Chen Fengying, a researcher with the China Institutes of Contemporary International Relations think tank in Beijing, said that despite recent trade frictions over China’s new-energy products, there was still room for economic collaboration between the EU and China.
Unlike the United States, which is becoming “more nationalist and closed”, Europe is still open, she said.
“Europe is no longer on an equal footing with the US in the world order it faces today. Putting aside ideology, the conflict with us is not as great as the US,” she said.

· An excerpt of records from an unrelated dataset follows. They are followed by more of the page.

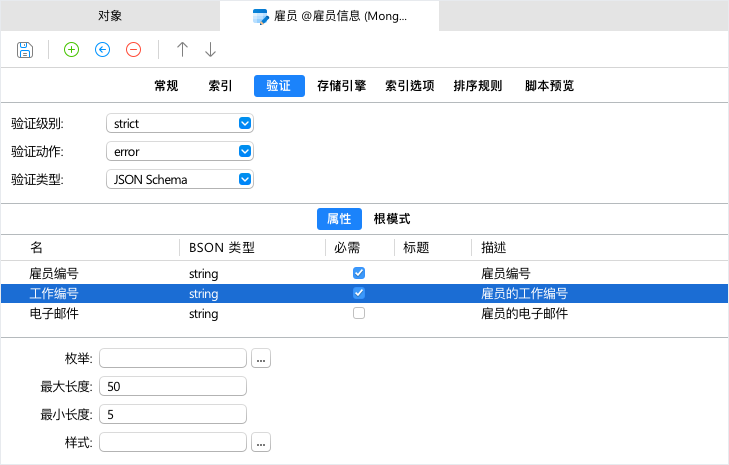The width and height of the screenshot is (729, 465).
Task: Click the 最大长度 input field
Action: [x=173, y=386]
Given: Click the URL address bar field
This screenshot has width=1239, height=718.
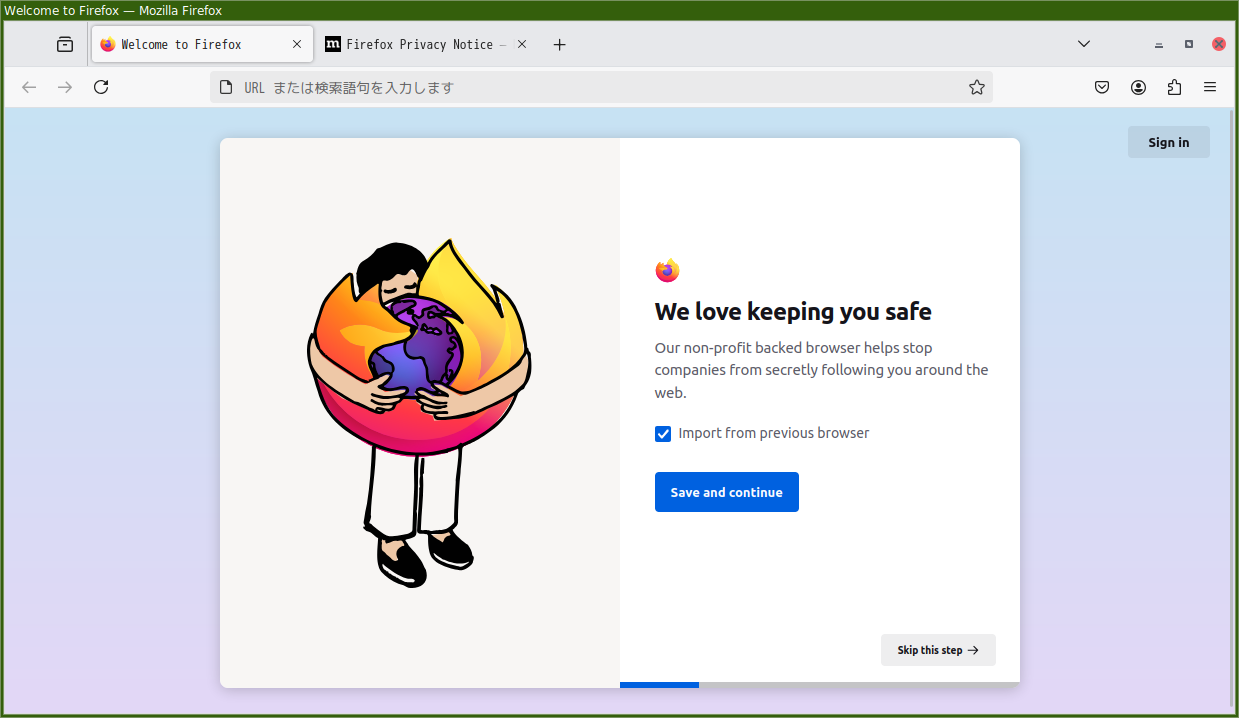Looking at the screenshot, I should coord(600,87).
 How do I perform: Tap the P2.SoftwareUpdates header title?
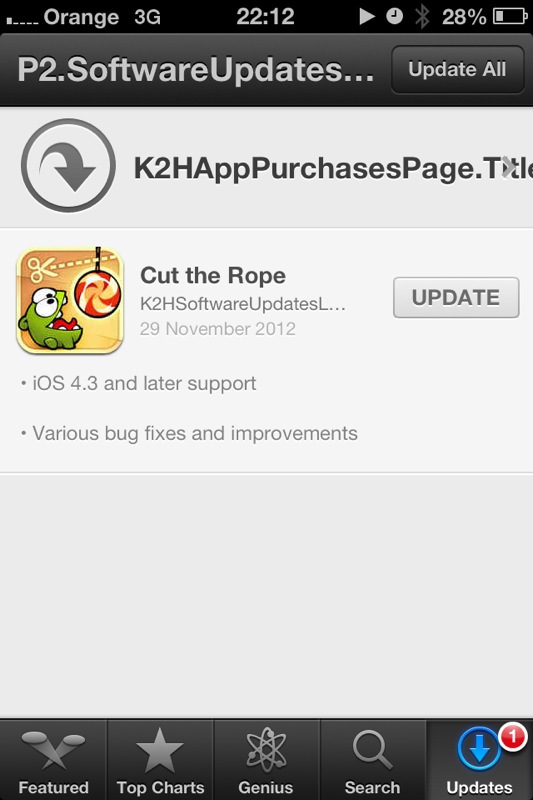[196, 69]
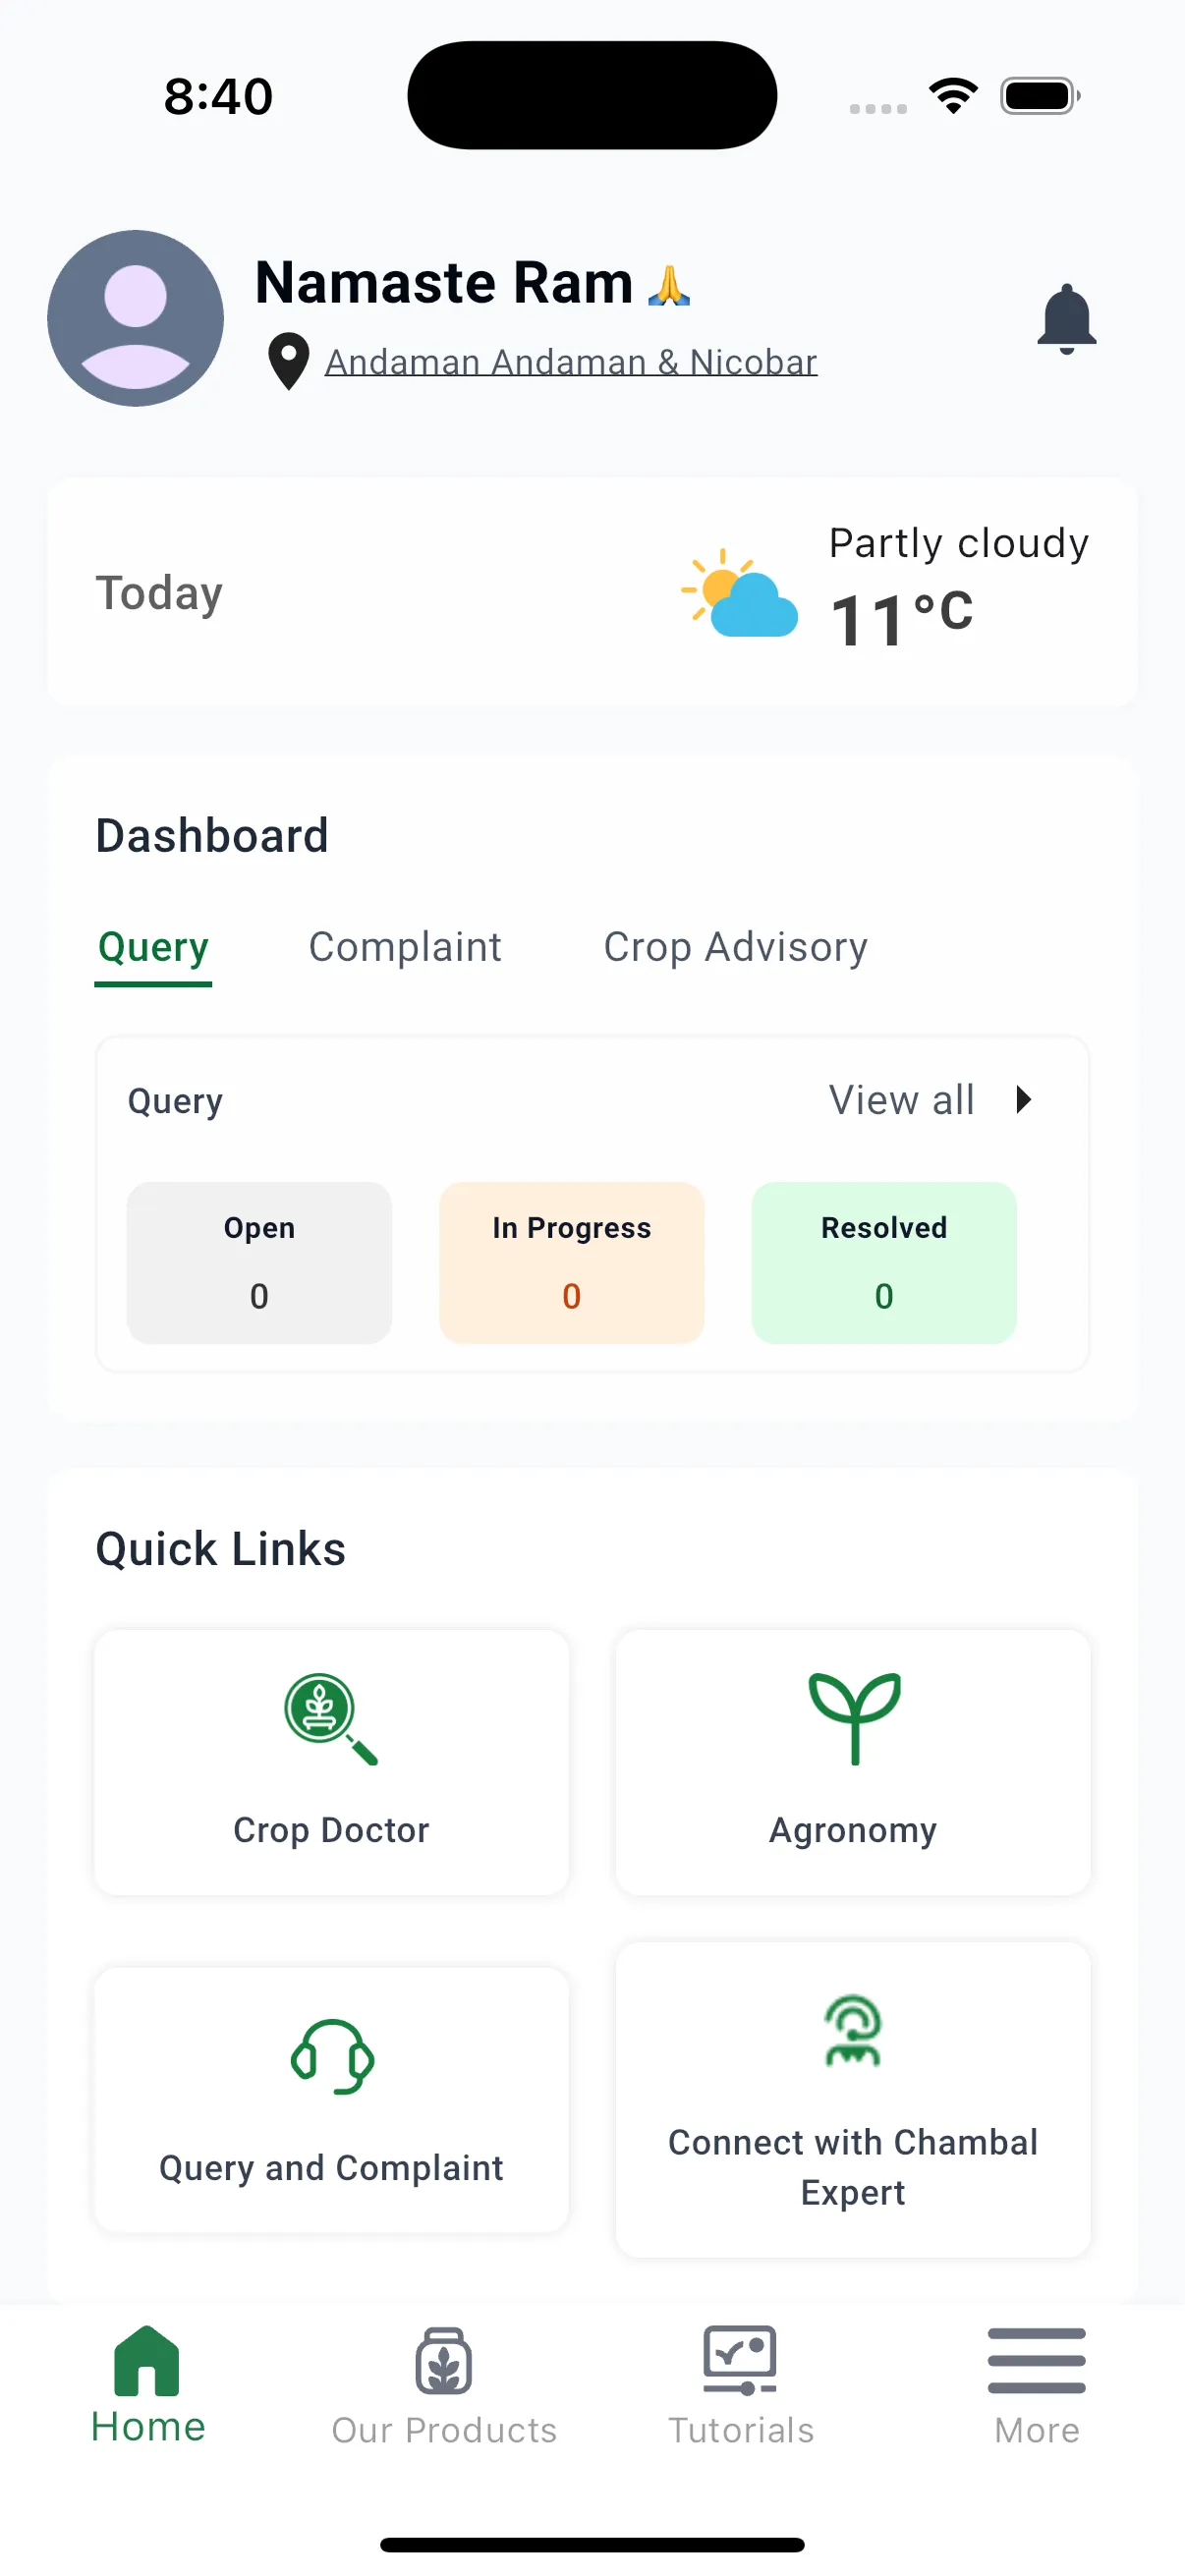Expand View all arrow for queries
Viewport: 1185px width, 2576px height.
pyautogui.click(x=1023, y=1100)
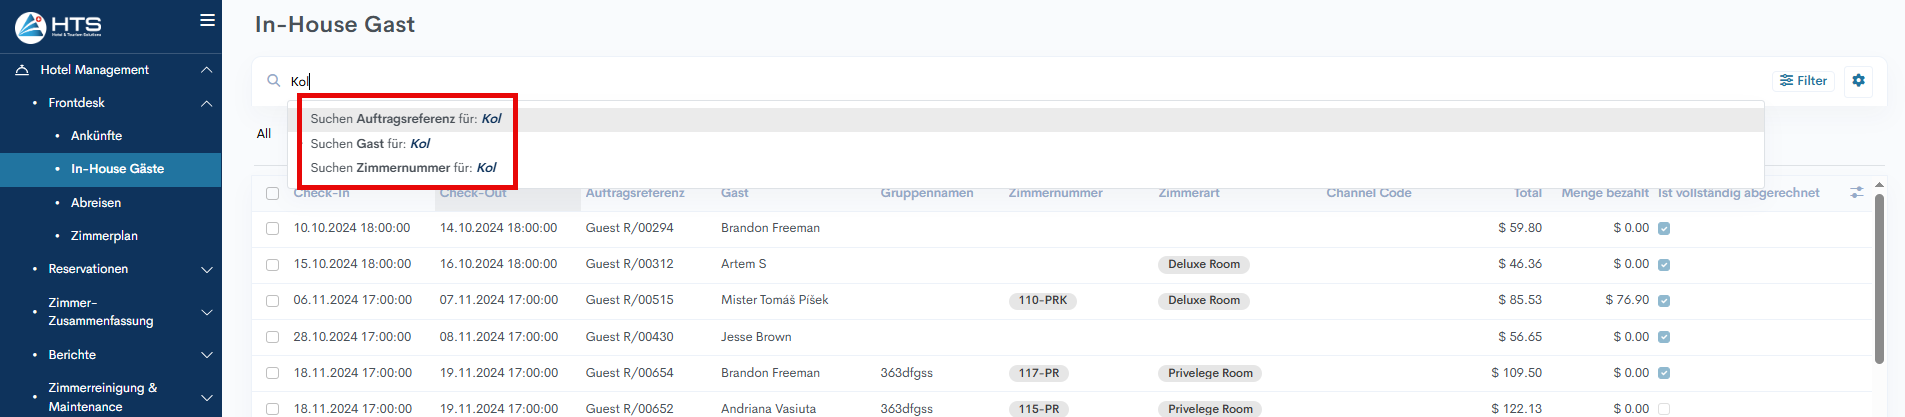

However, de-risking remains a trend among European firms, she noted, adding that new arrivals of foreign investments are mostly small in scale and backed by overseas Chinese.
Foreign firms operating in China have flagged a series of challenges to their continued operations there. These often-cited hurdles include an uncertain regulatory environment, an unfair playing field when competing with domestic companies, and geopolitical turmoil between China and its Western trade partners.
In contrast with the position of optimistic German manufacturers, there was a sharp overall rise in European firms experiencing a “decoupling” between their headquarters and China operations over the past two years, triggering “a slowdown in existing operations and a reduced ability to capitalise on new projects or investment plans” in China, according to a report released by the EU Chamber of Commerce in China in May.
And behind the decoupling trend, it said, was a declining number of Europeans employed by their China operations. And this factor is said to have contributed to a loss of mutual understanding and trust.